Experiences Of Being In Care
M, aged 14 was placed with Team Fostering in 2010 after a number of placement moves.
She talks about her experiences since being placed with her current Team Fostering carers and how her life has changed for the better.
“When I first came into care I wasn’t sure what was happening because I didn’t get told much,” she said.
“The woman and man told me I was going to go back to my mum in a few days but it never happened.
“I had been to quite a few foster homes before I came to live where I am now and they were alright. At the time I thought I was happy but now I know that I wasn’t as happy as I could have been and I’m glad I moved.”
As a not-for-profit organisation, Team Fostering doesn’t have any shareholders so the only people who profit from what they do are their foster carers, children and young people.

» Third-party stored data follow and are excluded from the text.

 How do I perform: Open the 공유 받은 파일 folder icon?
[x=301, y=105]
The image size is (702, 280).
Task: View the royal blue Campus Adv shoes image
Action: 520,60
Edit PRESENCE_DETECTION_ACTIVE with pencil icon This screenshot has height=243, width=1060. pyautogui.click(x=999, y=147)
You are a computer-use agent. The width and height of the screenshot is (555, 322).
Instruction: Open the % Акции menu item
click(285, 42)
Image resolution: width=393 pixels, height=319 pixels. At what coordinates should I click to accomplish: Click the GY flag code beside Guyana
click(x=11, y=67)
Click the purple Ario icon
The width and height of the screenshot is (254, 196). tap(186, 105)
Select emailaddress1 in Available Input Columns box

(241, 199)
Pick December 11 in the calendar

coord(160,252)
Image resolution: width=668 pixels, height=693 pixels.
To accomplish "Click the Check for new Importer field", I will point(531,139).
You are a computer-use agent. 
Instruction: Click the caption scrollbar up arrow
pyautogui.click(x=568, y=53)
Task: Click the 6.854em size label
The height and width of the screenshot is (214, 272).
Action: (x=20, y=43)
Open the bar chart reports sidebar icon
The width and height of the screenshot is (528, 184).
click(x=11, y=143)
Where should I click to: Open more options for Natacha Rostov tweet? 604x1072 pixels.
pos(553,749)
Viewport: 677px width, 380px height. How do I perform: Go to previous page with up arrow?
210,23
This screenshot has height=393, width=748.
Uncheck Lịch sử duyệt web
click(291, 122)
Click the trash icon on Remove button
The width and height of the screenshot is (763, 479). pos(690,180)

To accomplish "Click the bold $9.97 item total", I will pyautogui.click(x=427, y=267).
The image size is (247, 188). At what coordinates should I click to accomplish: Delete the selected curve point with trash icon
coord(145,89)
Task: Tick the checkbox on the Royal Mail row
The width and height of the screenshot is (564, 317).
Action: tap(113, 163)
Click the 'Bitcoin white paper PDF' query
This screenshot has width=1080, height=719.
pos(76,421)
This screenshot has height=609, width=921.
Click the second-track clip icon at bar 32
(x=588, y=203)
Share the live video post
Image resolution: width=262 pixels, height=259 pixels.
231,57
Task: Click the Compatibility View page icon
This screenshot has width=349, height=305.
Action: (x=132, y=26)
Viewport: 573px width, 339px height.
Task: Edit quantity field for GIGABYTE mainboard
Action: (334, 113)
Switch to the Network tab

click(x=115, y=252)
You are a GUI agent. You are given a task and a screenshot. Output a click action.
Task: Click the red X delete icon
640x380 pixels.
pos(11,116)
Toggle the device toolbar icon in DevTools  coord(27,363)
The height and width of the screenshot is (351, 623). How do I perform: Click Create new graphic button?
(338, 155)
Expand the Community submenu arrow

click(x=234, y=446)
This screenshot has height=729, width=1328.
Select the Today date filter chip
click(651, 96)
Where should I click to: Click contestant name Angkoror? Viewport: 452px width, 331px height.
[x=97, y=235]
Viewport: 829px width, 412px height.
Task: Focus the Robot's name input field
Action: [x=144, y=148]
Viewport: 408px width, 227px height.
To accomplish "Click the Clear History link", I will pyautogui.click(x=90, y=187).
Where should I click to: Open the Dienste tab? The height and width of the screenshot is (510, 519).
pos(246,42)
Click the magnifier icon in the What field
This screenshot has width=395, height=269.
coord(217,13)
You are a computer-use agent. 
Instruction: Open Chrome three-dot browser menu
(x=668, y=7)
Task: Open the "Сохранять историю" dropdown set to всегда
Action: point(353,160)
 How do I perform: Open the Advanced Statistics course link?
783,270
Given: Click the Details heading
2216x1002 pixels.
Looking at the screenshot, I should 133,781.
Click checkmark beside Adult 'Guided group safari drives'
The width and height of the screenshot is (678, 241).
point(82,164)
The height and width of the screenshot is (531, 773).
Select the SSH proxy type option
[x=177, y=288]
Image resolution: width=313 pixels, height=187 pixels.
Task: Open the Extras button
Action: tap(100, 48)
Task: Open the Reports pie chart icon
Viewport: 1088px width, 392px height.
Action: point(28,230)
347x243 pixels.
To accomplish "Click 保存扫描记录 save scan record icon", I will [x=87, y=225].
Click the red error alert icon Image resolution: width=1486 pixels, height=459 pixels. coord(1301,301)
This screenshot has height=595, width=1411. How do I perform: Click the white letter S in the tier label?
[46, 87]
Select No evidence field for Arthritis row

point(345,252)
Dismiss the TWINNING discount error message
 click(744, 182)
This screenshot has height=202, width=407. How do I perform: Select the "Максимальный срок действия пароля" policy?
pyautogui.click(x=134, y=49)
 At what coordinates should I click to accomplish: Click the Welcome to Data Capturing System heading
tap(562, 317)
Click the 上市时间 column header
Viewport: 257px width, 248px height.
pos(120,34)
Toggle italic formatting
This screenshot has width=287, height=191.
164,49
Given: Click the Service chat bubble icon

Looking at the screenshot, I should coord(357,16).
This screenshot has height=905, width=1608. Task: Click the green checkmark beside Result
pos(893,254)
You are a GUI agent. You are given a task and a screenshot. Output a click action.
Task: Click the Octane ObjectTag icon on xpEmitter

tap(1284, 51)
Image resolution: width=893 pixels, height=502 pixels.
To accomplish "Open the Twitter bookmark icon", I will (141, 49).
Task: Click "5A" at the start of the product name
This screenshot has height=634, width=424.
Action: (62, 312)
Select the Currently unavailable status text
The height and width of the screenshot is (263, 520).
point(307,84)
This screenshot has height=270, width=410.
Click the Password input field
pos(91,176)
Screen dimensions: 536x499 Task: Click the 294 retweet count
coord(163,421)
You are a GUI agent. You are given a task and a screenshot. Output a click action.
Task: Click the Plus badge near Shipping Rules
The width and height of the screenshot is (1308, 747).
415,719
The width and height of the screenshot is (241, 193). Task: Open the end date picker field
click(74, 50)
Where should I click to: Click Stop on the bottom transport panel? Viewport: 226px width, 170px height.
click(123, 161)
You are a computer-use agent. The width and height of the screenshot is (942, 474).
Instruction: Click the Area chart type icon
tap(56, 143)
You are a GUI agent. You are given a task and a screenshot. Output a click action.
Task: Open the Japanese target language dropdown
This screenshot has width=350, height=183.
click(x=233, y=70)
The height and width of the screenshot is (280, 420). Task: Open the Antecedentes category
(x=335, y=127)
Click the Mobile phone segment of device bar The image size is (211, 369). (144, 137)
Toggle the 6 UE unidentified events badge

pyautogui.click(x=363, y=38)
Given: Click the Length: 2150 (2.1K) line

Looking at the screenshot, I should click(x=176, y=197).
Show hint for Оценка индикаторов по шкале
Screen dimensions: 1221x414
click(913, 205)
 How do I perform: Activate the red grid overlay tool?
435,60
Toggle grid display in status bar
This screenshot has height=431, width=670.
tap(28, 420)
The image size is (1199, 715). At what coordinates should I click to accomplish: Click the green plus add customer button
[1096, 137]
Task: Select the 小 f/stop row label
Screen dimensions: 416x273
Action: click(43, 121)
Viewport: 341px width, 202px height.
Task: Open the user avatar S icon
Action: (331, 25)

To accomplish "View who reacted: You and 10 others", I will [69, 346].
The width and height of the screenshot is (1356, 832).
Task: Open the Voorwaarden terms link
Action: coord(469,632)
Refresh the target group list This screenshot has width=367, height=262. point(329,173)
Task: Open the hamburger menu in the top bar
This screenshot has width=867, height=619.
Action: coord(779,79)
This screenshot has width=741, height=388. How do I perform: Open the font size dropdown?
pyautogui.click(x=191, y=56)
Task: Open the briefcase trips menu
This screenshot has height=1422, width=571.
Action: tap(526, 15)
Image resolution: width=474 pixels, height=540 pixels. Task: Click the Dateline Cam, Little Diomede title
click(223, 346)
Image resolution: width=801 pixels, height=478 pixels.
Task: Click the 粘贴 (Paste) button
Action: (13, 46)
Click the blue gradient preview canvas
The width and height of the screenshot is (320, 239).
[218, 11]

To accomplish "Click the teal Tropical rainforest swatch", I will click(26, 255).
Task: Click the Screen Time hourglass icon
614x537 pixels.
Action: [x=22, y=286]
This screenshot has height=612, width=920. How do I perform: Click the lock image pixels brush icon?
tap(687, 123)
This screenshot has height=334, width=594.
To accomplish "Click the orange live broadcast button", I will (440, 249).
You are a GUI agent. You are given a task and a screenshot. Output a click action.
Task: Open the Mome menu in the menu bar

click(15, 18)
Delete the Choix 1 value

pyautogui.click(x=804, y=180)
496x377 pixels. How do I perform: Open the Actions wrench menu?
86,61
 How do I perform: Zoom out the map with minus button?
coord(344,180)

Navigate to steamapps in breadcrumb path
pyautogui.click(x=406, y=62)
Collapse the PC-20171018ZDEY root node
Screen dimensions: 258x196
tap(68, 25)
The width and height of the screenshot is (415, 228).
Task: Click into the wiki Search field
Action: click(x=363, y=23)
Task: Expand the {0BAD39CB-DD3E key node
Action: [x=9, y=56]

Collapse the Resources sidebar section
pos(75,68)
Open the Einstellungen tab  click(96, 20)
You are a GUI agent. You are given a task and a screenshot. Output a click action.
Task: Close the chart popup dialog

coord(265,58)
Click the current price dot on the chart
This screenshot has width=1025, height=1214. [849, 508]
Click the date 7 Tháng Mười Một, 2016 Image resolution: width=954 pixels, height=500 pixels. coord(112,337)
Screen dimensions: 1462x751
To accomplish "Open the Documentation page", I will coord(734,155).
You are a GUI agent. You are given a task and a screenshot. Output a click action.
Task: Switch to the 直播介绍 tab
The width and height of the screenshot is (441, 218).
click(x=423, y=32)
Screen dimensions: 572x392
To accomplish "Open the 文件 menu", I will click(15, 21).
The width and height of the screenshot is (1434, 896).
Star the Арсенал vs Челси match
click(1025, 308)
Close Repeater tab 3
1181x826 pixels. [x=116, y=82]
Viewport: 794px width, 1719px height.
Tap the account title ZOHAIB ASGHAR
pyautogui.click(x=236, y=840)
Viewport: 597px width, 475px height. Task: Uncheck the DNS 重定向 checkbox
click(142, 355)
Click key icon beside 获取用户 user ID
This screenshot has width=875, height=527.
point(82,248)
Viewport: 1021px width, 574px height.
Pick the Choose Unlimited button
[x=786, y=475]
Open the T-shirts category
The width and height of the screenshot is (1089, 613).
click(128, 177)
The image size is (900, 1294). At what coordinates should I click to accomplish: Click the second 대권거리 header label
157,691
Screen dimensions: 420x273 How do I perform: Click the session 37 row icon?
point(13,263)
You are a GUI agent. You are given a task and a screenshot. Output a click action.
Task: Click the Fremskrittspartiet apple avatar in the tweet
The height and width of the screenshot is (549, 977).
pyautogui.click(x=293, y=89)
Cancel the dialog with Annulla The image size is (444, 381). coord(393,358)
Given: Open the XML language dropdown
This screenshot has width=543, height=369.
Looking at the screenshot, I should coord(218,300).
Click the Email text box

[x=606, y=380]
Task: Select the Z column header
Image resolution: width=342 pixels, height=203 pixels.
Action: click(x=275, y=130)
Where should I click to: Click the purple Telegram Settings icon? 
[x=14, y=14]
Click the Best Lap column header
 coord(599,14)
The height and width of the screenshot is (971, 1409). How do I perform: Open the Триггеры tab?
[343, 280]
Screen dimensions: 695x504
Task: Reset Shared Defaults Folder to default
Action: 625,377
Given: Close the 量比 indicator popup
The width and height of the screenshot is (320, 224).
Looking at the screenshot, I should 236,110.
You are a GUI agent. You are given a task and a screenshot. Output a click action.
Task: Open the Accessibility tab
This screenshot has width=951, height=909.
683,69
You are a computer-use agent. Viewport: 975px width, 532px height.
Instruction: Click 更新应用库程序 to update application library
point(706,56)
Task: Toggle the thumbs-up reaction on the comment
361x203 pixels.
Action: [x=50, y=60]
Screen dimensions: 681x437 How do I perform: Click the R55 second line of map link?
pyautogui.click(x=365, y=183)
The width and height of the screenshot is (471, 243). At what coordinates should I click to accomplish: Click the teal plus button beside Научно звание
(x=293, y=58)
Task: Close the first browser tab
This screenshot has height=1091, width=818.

This means that Team’s foster carers can feel confident that they are properly supported to do a really difficult job and that the children they care for are given the best chance to achieve their maximum potential.
“I’ve been a lot happier living with my current foster family because I know I’m here to stay, no matter what,” M added.
“The family treat me as one of their own. I have got a nice bedroom, lots of shoes and clothes and I’m treated really well. I love living here and wouldn’t change it for the world.
“Although I miss my birth family, it’s a lot better living with my foster family because I have had a lot more opportunities than I would have had at home and I feel I wouldn’t be where I am now.
“Being in care has made a big difference to my life.”
22year old S from Leeds was fostered from the age of 8yrs old. This is what she had to say and supports fostering fortnight.
I was removed from my parents care when I was 8yrs old and placed into the care of foster parents.Of course it was hard and at 8yrs old I didn’t fully appreciate the reasons why. This led to me experiencing a crisis identity during my teenage years, I challenged my social worker, foster parents and anyone in the a position of authority.
My foster parents who looked after me from 8 yrs old up until independence and beyond were careful to explain the reasons why I couldn’t live with my birth family but during my younger years I didn’t have the ability to express my emotions constructively.
Regardless of the challenges I presented,my carers stood my me and never turned their back on me.Now as adult I understand why I couldn’t live with my birth parents and extend my gratitude to the people who loved me unconditionally in their absence despite my earlier rejection of them.
I am now studying at university and close to achieving my ambition of becoming a teacher.Without the consistent support of my carers who are still a significant part of my life who knows where I would be now.I have only praise for the people who put themselves forward to care for children who would otherwise continue to face poor parenting and adversity in their lives.
It is my intention when I am older to repay the kindness that has made such a difference to me.